Kıymetli EKONOMİ Gazetesi okuyucuları merhaba.

Türkiye’nin seçkin kalemlerini bir araya getiren EKONOMİ Gazetesi yazar kadrosuna katılmak ve naçizane fikirlerimi sizlerin nezdinde tartışmaya açmak fırsatına kavuşmak mutluluk verici. Bu yolda bu ilk yazımsa sizlerle seçimlere kırk gün kala buluşuyor.

Kırk ila elli dört gün arasına sığışacak olan bu zaman diliminde iç siyasete ilişkin konuların bu köşede de ön plana çıkması mukadder. Bununla birlikte bu köşenin konuları her vakit iç siyasete takılı kalmayacak. Türkiye’de ve dünyada siyaset ile ekonomiyi birlikte değerlendireceğiz.

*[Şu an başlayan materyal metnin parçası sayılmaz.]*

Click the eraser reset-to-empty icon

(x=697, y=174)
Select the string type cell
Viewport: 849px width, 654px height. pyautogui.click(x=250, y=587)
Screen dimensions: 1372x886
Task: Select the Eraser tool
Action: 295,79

Amacım ekonomi ve politikanın bütünleşik zemininde fırsatların ve risklerin yönetimini kolaylaştıracak bilgileri ve analizleri sizlerle paylaşmak. Bunun için ülkemizde ve dünyada meydana gelen gelişmeleri jeopolitikten, makroekonomiye uzanan bağlamda stratejik düşünce çerçevesinde anlamlandıracağız.

Doğrusu içerisinden geçmekte olduğumuz zaman dilimi de bize ekonomiyi ve siyaseti birbirinden bağımsız biçimde değerlendirme olanağı tanımıyor. Bu durum görünür gelecek için böyle kalacak. Siyasi tercihlerin filtresinden geçmeden, salt kendi dinamikleri ve akılcılığın gereklilikleri üzerinden alınan ekonomik kararların dünyasına dönmemiz oldukça dolambaçlı yollardan geçtikten sonra mümkün olacak.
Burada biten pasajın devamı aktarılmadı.